We’re going to dig into the process of a working Gaggle, so you can see how it runs, and how to deal with some of the errors you might encounter as you start working with this feature of Goose. Goose does not currently have a UI; this example expects you to be familiar with the command line interface (CLI).

This example uses one Manager and two Workers, so there are three different things going on at the same time.

Leading the Gaggle: Starting the Manager

As explained in the README for Goose, Cargo is the Rust package manager. We're using it to run an example from the Goose codebase. We do this primarily because these examples are included in the Goose codebase and therefore are available to everyone for review and experimentation.

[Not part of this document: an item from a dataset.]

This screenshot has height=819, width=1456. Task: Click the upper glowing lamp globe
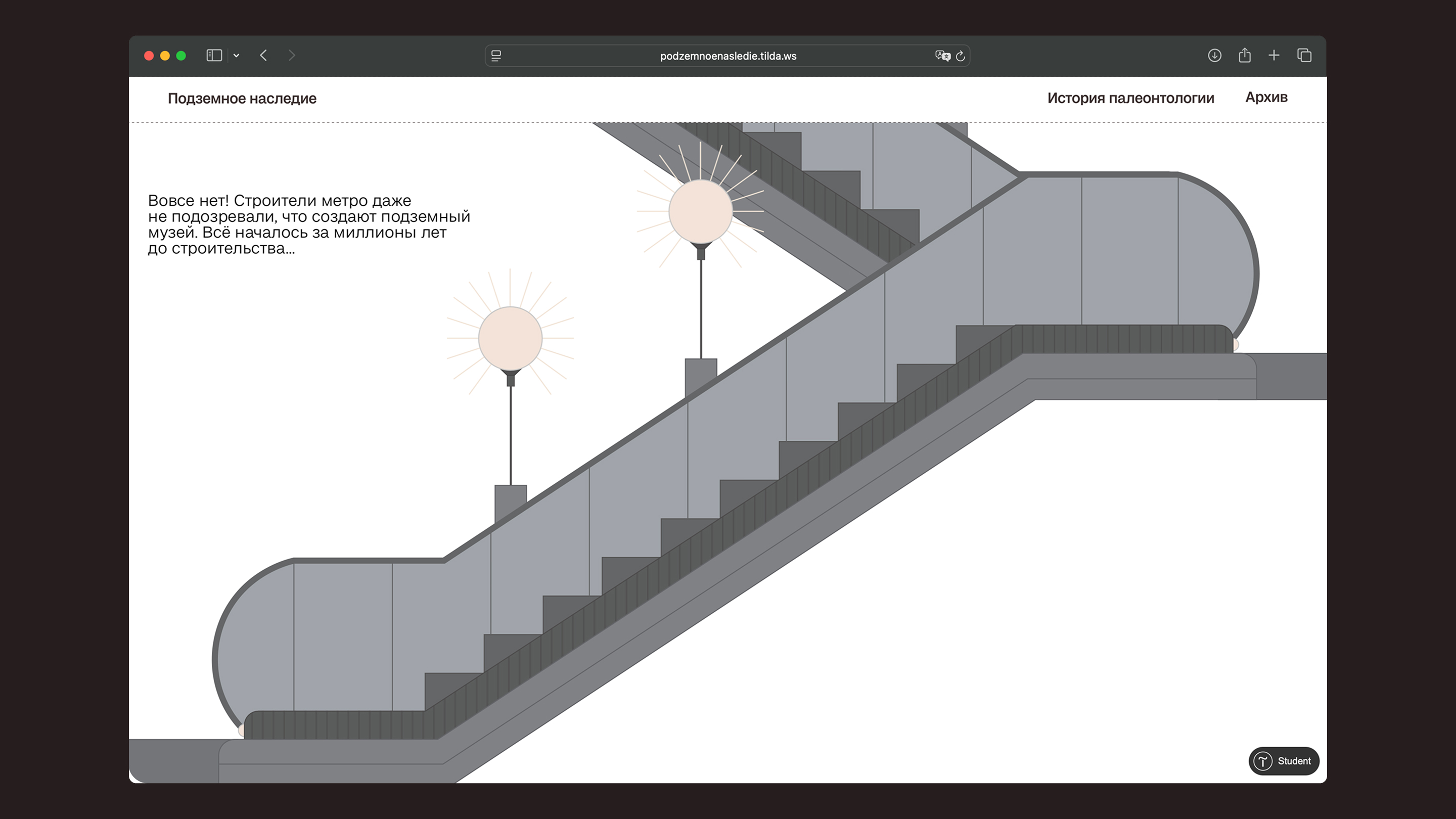701,211
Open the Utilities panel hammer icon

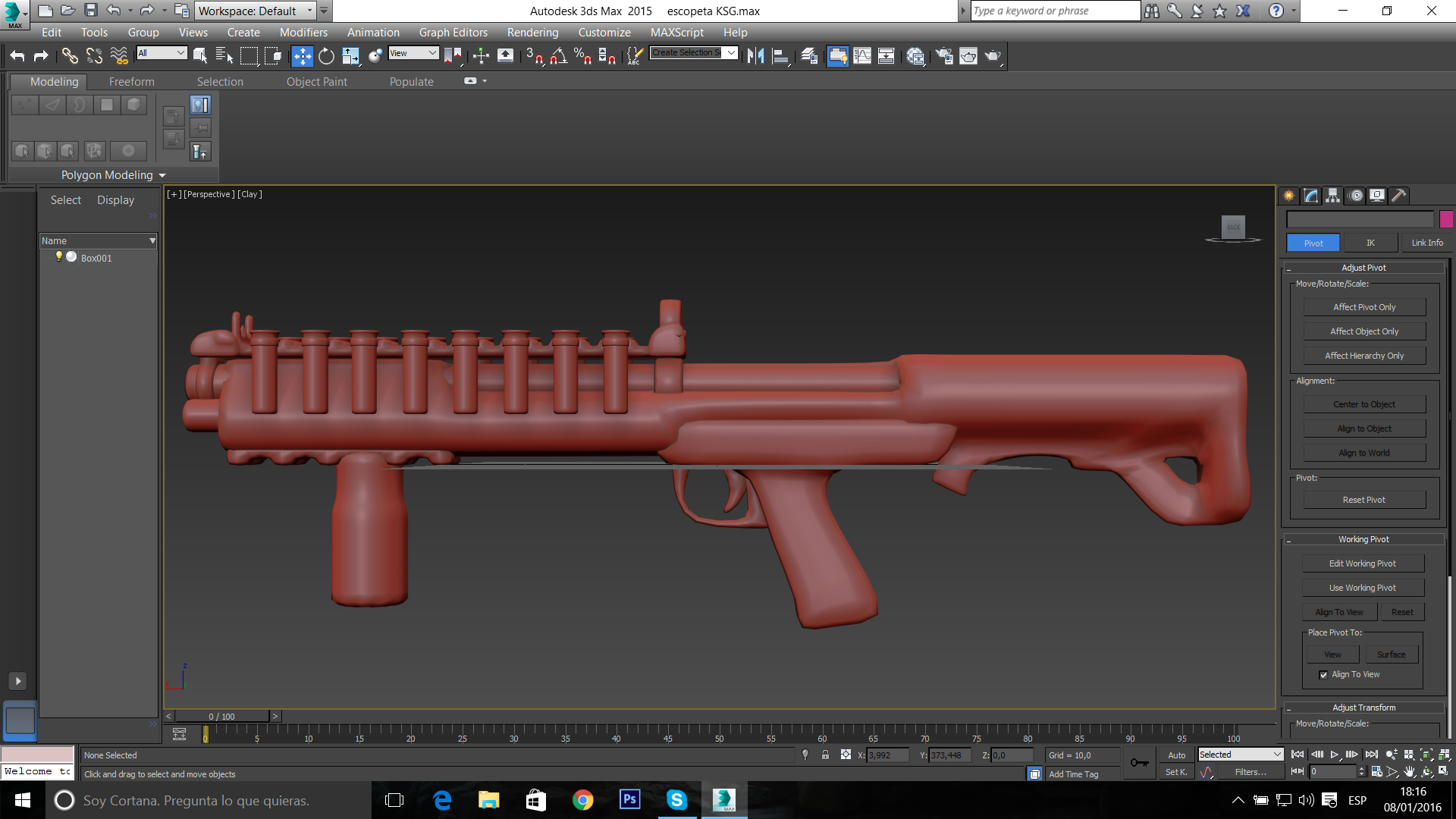pos(1399,196)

When starting a Gaggle, you must start a Goose application in Manager mode. Adding the --manager flag isn't enough; a Manager requires other configuration. The error generated explains that the --manager flag expects some number of defined workers from the --expect-workers option:


$ cargo run --example drupal_loadtest --release -- --manager
    Finished release [optimized] target(s) in 0.10s
    Running `target/release/examples/drupal_loadtest --manager`
    Error: InvalidOption { option: "--expect-workers", value: "0", detail: "The --expect-workers option must be set to at least 1." }

This example is running the test on a 1-core VM. Goose defaults to launching 1 user (the number of available CPU cores), but we need at least as many workers defined as there are users (otherwise a Worker would be totally idle). To specify a number of Workers, use the --expect-workers option, with an argument for the number of Workers to start. Here, we’re starting two Workers (--expect-workers 2):


$ cargo run --example drupal_loadtest --release -- --manager --expect-workers 2
    Finished release [optimized] target(s) in 0.10s
    Running `target/release/examples/drupal_loadtest --manager --expect-workers 2`
    Error: InvalidOption { option: "--expect-workers", value: "2", detail: "The --expect-workers option can not be set to a value larger than --users option." }

Next, add in the remaining required run-time options, specifically

  • --host - a URL. Here we’re using http://local.dev
  • --users - the number of users to start. Here it is specified by the option -u8

This configuration causes another error:


$ cargo run --example drupal_loadtest --release -- --host http://local.dev/ -u8 --manager --expect-workers 2
    Finished release [optimized] target(s) in 0.10s
     Running `target/release/examples/drupal_loadtest --host 'http://local.dev/' -u8 --manager --expect-workers 2`
    Error: FeatureNotEnabled { feature: "gaggle", detail: "Load test must be recompiled with `--features gaggle` to start in manager mode." }

Gaggles are a compile-time option, because the code has additional dependencies and it can be more difficult to compile in Gaggle-mode.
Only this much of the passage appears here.